Joe Sheerin

Personal information
- Date of birth: 1 February 1979 (age 47)
- Place of birth: Hammersmith, London, England
- Position: Forward

Youth career
- until 1996: Chelsea

Senior career*
- Years: Team / Apps / (Gls)
- 1996–2000: Chelsea / 1 / (0)
- 2000: AFC Bournemouth / 6 / (1)
- 2000–2002: Kingstonian / ? / (?)
- 2002–2005: AFC Wimbledon / 85 / (35)
- 2005: Croydon Athletic
- 2006: AFC Wimbledon
- 2006–?: Leatherhead

= Joe Sheerin =

English footballer

Joe Sheerin (born 1st February 1979 in Hammersmith, London) is an English former professional footballer who played in the Premier League for Chelsea and in the Football League for AFC Bournemouth.

==Career==
Sheerin began his career as a trainee with Chelsea, turning professional in August 1996. He made his league debut, as a last minute substitute for Gianfranco Zola in the 1–0 win away to Wimbledon on 22 April 1997. The game ended within a minute of his entering play, and it turned out to be his only appearance for Chelsea, giving him the record for the shortest Premier League career.

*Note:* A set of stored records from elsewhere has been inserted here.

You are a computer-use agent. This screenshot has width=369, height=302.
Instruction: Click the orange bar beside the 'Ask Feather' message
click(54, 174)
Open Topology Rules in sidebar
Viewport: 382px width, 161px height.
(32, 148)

He left Chelsea in February 2000, joining AFC Bournemouth, and scored a spectacular hooked goal on his home debut against Oldham Athletic. He left Dean Court by mutual consent in October 2000, joining non-league Kingstonian. In the summer of 2002 Sheerin attended trials for AFC Wimbledon and was made captain of the newly-formed side. He became a firm favourite with the fans as the Dons rose through the non-league pyramid. He left in June 2005, after scoring 35 times in 85 first team appearances, joining Croydon Athletic. He left Croydon in December 2005, briefly returning to AFC Wimbledon, before moving on to Leatherhead in 2006.

He was sent off in the preliminary round of the FA Cup against Dartford on 1 September 2007 for throwing a punch, which missed. Leatherhead went on to lose the game 3–0.